Had visual snow/static much prior to depersonalization, which gradually worstened. Never did drugs of any kind, never been on any sort of psychotropic drugs. I remember when young and interested in astronomy, those snows and statics were bothering me a lot when observing stars through my telescope. They bother me now taking some of them as organels when making obserations on a microscope, having to switch to phase contrast so that I can notice the not so evident details.

I know that clonazepam was used to treat it, and has been known to make a difference, funny that clonazepam also makes a differences with depersonalization for those who have tried it.


----------



## scienceguy (Jan 8, 2011)

ohwell said:


> Had visual snow/static much prior to depersonalization, which gradually worstened. Never did drugs of any kind, never been on any sort of psychotropic drugs. I remember when young and interested in astronomy, those snows and statics were bothering me a lot when observing stars through my telescope. They bother me now taking some of them as organels when making obserations on a microscope, having to switch to phase contrast so that I can notice the not so evident details.
> 
> I know that clonazepam was used to treat it, and has been known to make a difference, funny that clonazepam also makes a differences with depersonalization for those who have tried it.


do you know if clonazepam is the only benzo that has shown effectivness in treating sysmtoms of DP/DR or are there others?


----------



## never_giving_up (Jun 23, 2010)

Oh yeah, about the visual snow. I had started to get visual snow a few years before I go DP after experimenting with MDMA, marijuana and LSA (naturally occurring psychedelic compound that is chemically similar to LSD).

After having been off drugs now for about 6 months, I have noticed no change the visual snow. My vision still feels very fucked. I can only hope it goes back to normal with time.


----------



## BusyBee (Aug 7, 2010)

scienceguy said:


> So you never did any drugs or were in a very stressful or anxiety provoking event in your life?


Ive smoked about half a joint in my life, about 4 years ago so its not drugs, no way for me.
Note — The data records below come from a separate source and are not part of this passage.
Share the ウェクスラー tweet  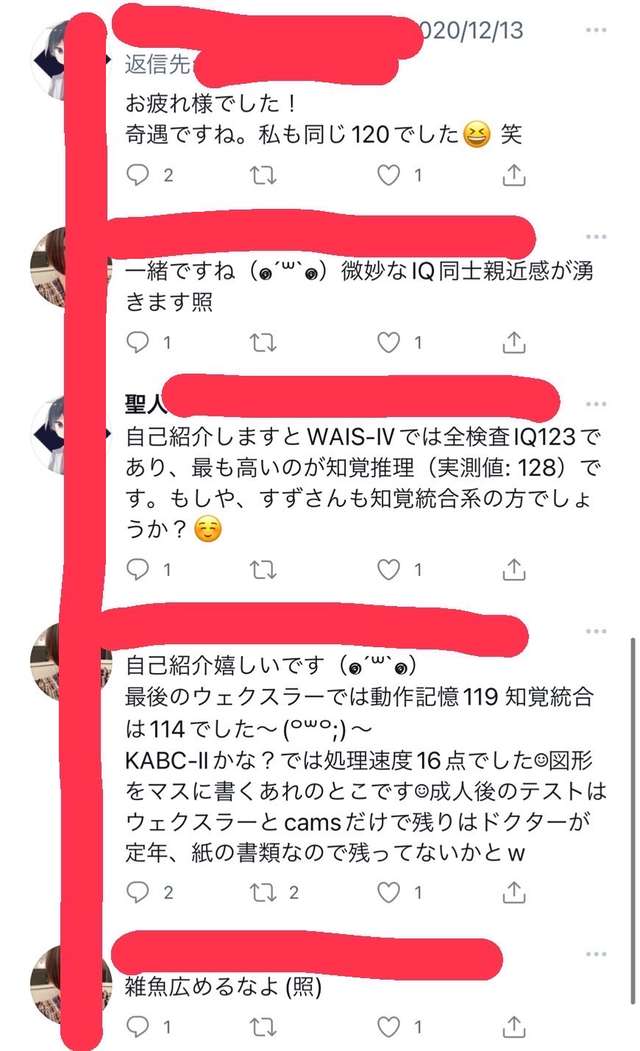[514, 892]
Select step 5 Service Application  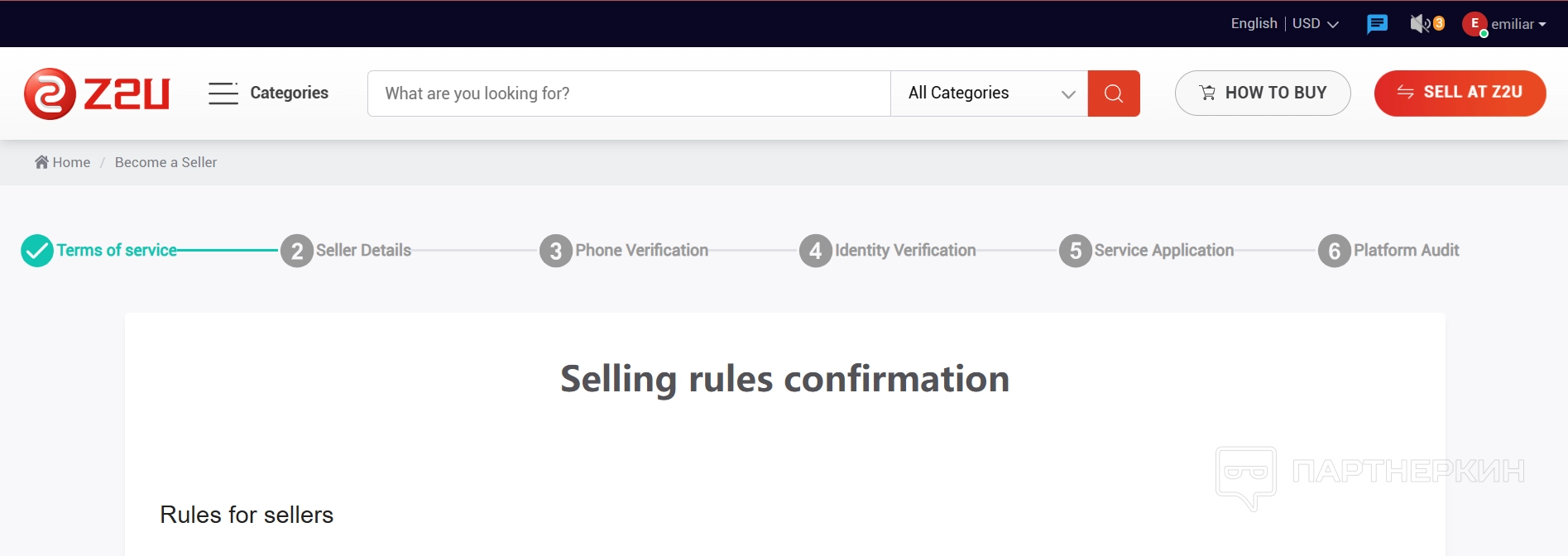pyautogui.click(x=1076, y=251)

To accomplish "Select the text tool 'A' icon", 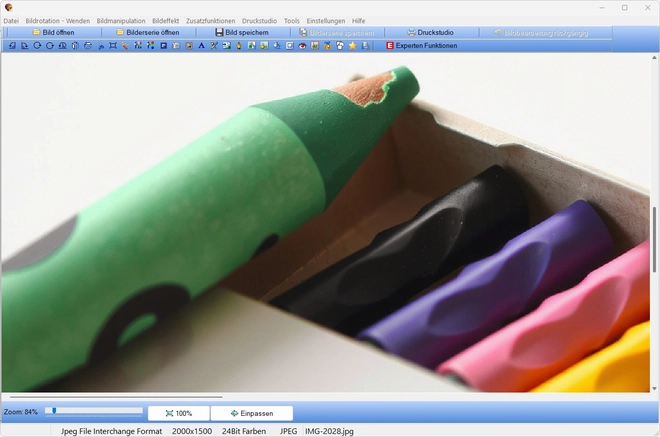I will pos(201,46).
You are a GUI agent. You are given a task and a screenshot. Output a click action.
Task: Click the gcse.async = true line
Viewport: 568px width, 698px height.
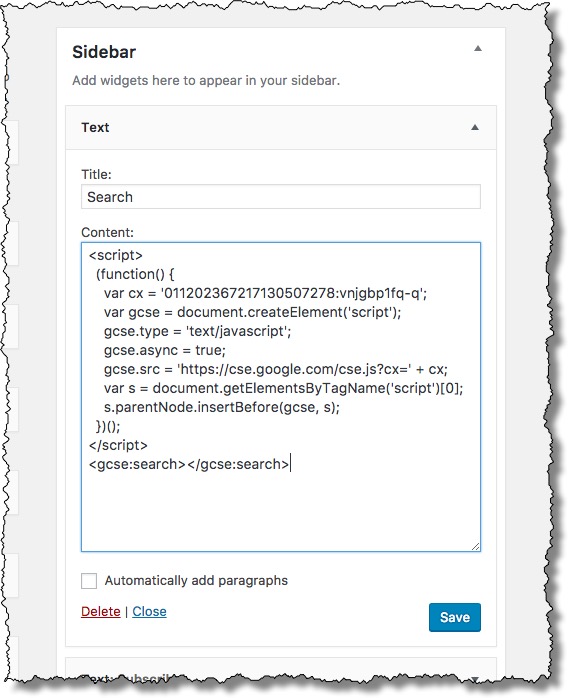point(165,350)
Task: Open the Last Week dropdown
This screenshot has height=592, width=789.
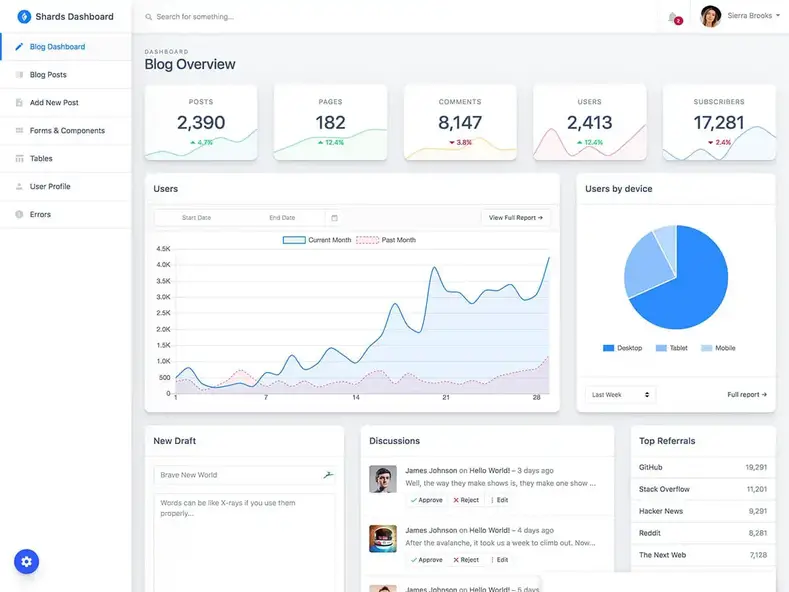Action: tap(620, 395)
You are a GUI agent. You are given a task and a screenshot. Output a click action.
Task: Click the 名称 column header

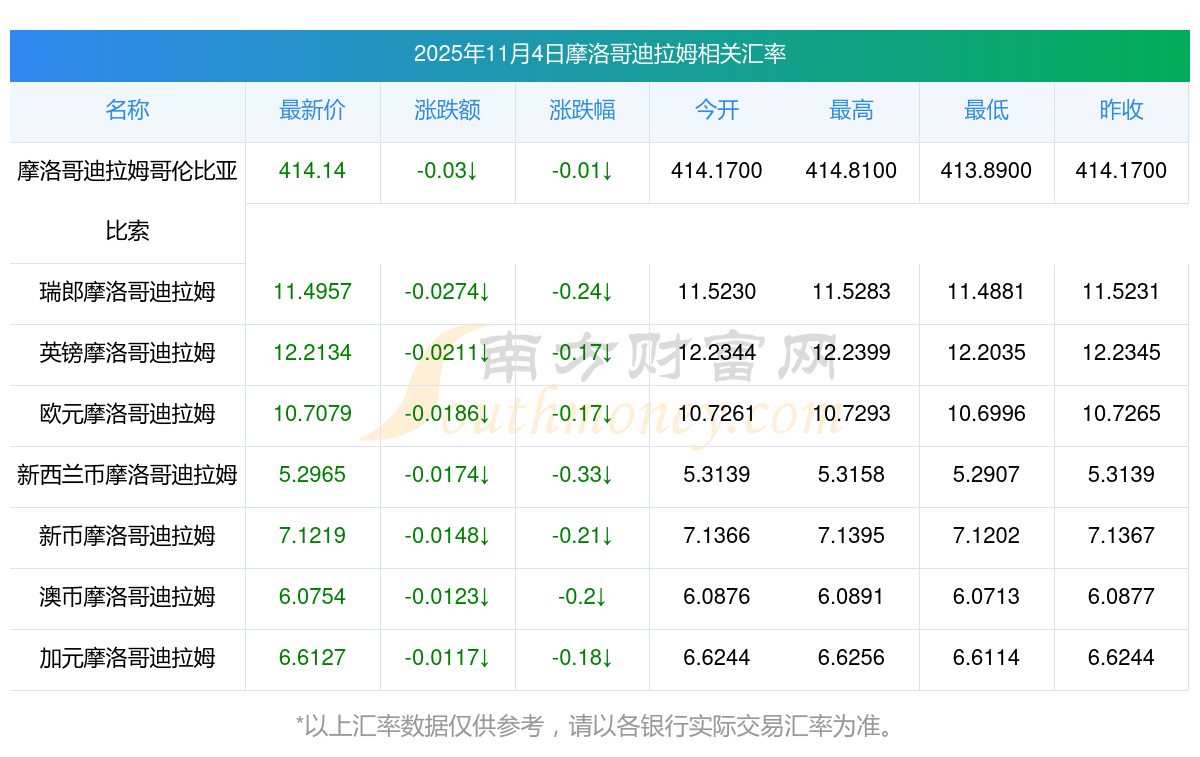127,111
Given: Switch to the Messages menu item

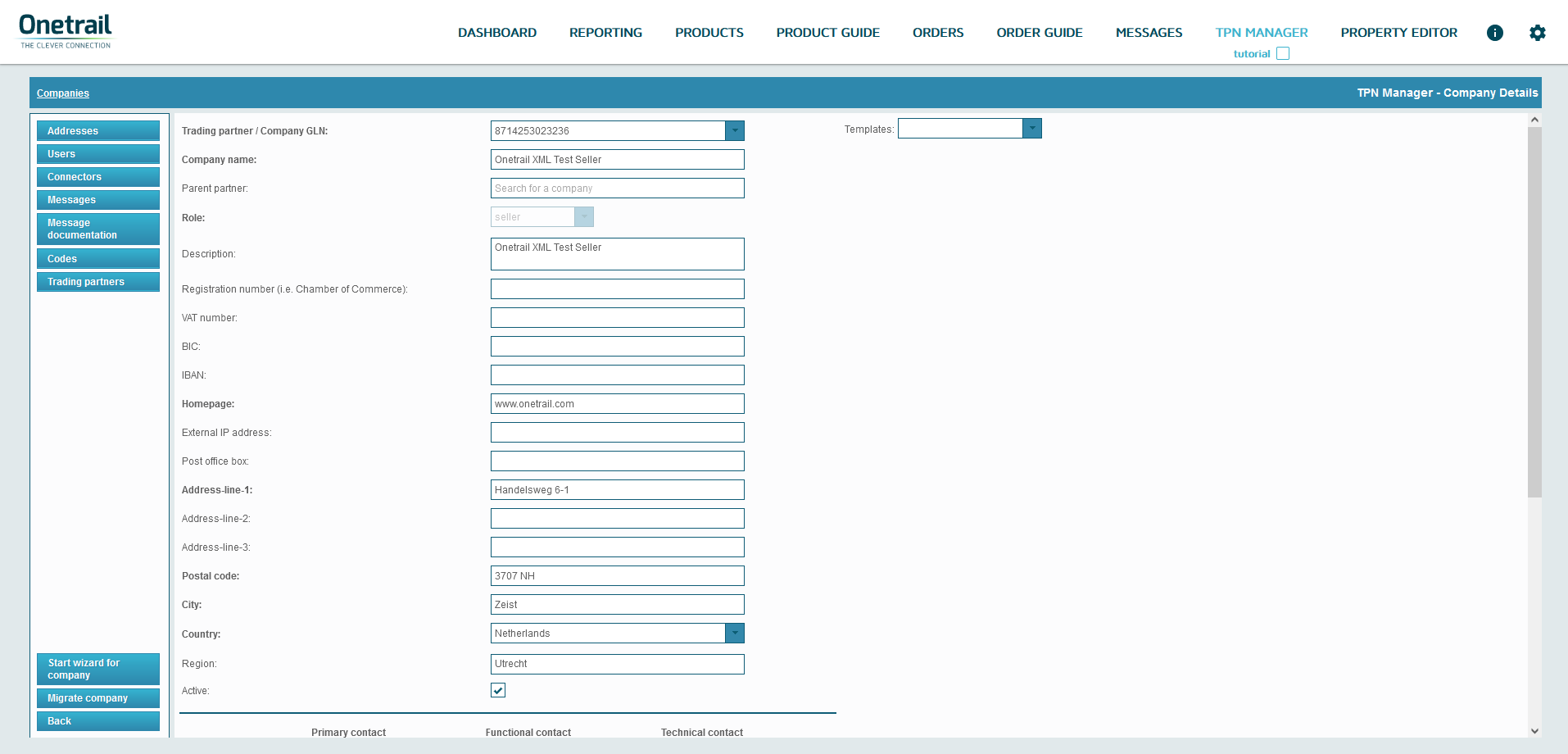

Stress yes.

When you mention contrast, yes thats also something ive noticed. Its like everythings really artificial. Not nice. Like you say, 'Just not like it was before'

When my Dp first came on, it was the DR i ultimatly noticed first. Everything just didnt look 'real' not in the lsightest bit. So near, I could see my hand touching it but it seemed so far away. Like a hologram. I know you all relate, its just the best way I can describe it. I noticed the flickering too. The other visual phenomina i noticed later.

Hope this helps.


----------



## El Uvajo ♥ (Dec 16, 2010)

I'm sensitive to light & I guess I've got visual snow. It doesn't look like snow as I've heard people describe it. It's more like a grainy vision, with grains that moves. A lot. I smoke, but I haven't noticed any connection between smoking & my problems with neither DR/DP or more specificly the grains. It came during a smoke-break. For me, one day it was just there. It came all at once, didn't sneak up on me. I had a shitty time & there it was, probably as a result to stress. Afterwards it has developed to become even more grainy & it moves 'wilder' now than before. But no pot connection I'd say.


----------



## never_giving_up (Jun 23, 2010)

An image of "visual snow"


----------



## scienceguy (Jan 8, 2011)

never_giving_up said:


> An image of "visual snow"


very interesting, all these answers give me more ideas but at the same time confuse me more. I was trying to connect these symtom specifically to some reserch that one of my professors pulled up for me. It was pointing tords the mechnisms in which canabnoids cause visual snow (yes it actually did use the word visual snow in the report) and sensitivty to light. in the study it say's it's because they act directly on canibinoid receptors found in the retina and interfear with the signal passing from there to the optic nerve. but considering how atleast half of you have got this symtom with out pot. more reaserch is needed.


----------



## ohwell (Oct 28, 2010)

scienceguy said:


> do you know if clonazepam is the only benzo that has shown effectivness in treating sysmtoms of DP/DR or are there others?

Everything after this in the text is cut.